Aku duduk di kursi di samping Kaisar, di depan ku ada Pangeran Mahkota, dia tersenyum menatap ku. Banyak pasang mata yang menatap ku tak suka, sebenarnya sejak pintu di buka.

"Baiklah, karena anggota rapat sudah lengkap, mari kita mulai rapat ini" Kaisar menjelaskan beberapa masalah yang akan di diskusikan bersama, tentunya dalam rapat akan terjadi sedikitnya perdebatan perbedaan pendapat, itu adalah hal yang umum.

Beberapa orang mengangkat tangan mereka, menyampaikan pendapat mereka masing-masing, aku pun ikut mengangkat tangan ku, ingin menyampaikan pendapat ku.

"Izin berbicara, Yang Mulia. Kejadian seperti ini seharusnya tidak akan terjadi lagi, cukup sekali ini saja. Saran saya, kita harus mengirimkan bebera-" Ucapakan ku terpotong, seorang Count lah yang memotong ucapan ku.
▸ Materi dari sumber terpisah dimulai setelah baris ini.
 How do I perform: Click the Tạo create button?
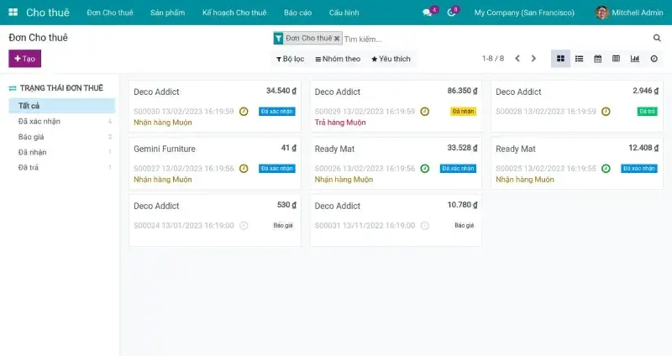pos(24,59)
"Saya menolak dengan keras, Yang  Mulia. Bagi saya, itu tidak terlalu bijak dan harus ditangani oleh Pendeta Agung saja, Yang Mulia" Aku menahan amarah ku, ku tutup mulut ku rapat-rapat agar aku benar-benar tidak marah besar di depan Kaisar.

"Count Eyre, harap jaga sikap mu. Master Luella belum menyelesaikan ucapannya, apa yang kau lakukan" Oliver angkat suara, benar dia ada di sana sebagai master dari ksatria penjaga gerbang.

Kaisar menatap ku, kemudian ia mengangguk, bermaksud meneruskan pembicaraan ku. "Izin berbicara kembali, Yang Mulia. Saran saya, kita harus mengirimkan beberapa pasukan lagi, karena dari yang saya perhatikan jumlah monster dan pengendali nya sangat banyak" Setelah nya, aku langsung duduk, keadaan di ruang rapat sangat hening.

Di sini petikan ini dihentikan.